Residents of Gyumri ran into the streets and stayed there for hours after a 4.8-magnitude earthquake struck northwestern Armenia late on Tuesday.
According to the Armenian Ministry of Emergency Situations, the epicenter of the earthquake was about 50 kilometers north of Gyumri, on the border with Georgia. The tremors were felt not only in the surrounding Shirak province but also other parts of Armenia, including Yerevan.
The ministry’s National Seismic Defense Service also registered two less powerful quakes and more than 30 aftershocks overnight. No injuries or serious damage were reported as a result.
In Ashotsk, a small town 25 kilometers from the epicenter, the tremors caused plaster to partly come off the façade of a local school. Authorities there cancelled school classes for two days because of that.
Karen Mkhitarian, head of the regional branch of National Seismic Defense Service, said on Wednesday that the quake also led to an upsurge in phone calls by local residents which overwhelmed wireless networks. “We did not manage to quickly contact the ministry or our supervisors [in Yerevan,] because of that,” Mkhitarian told RFE/RL’s Armenian service.
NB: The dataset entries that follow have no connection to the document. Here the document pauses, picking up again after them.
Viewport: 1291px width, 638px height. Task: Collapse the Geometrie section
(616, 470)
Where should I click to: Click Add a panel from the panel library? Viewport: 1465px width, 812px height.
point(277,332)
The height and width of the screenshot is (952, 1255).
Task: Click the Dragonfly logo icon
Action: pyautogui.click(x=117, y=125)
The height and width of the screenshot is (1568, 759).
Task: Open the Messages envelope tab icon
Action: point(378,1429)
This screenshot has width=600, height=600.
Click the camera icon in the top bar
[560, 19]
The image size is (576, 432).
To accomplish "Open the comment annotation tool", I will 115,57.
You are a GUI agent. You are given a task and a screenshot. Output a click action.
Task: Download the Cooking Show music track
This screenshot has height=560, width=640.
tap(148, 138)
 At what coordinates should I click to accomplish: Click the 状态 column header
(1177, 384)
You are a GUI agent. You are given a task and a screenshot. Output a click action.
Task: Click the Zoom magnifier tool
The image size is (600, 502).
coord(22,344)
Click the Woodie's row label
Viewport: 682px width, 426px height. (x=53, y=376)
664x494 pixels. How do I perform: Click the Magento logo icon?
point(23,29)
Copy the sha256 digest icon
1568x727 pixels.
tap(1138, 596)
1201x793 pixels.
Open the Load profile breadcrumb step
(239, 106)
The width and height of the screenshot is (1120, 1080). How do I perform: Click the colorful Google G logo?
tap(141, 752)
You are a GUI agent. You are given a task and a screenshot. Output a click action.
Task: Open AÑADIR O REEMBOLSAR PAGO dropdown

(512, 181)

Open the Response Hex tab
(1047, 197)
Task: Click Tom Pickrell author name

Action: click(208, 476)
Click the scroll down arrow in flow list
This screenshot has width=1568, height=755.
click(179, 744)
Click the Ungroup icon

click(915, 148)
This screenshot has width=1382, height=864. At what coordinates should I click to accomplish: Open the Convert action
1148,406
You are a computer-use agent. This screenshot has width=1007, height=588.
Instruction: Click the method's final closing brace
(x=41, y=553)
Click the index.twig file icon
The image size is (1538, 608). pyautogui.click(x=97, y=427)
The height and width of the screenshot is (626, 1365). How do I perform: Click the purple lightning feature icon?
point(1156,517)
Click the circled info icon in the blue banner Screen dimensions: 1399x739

In Gyumri, there was panic among residents of apartment blocks and, in particular, Soviet-era buildings that were damaged by a 1988 earthquake which killed 25,000 people and devastated much of the country’s second largest city. Scores of them rushed out of their homes and spent hours in the streets, fearing more powerful aftershocks.
“Everyone was on the street with their kids,” said one Gyumri resident.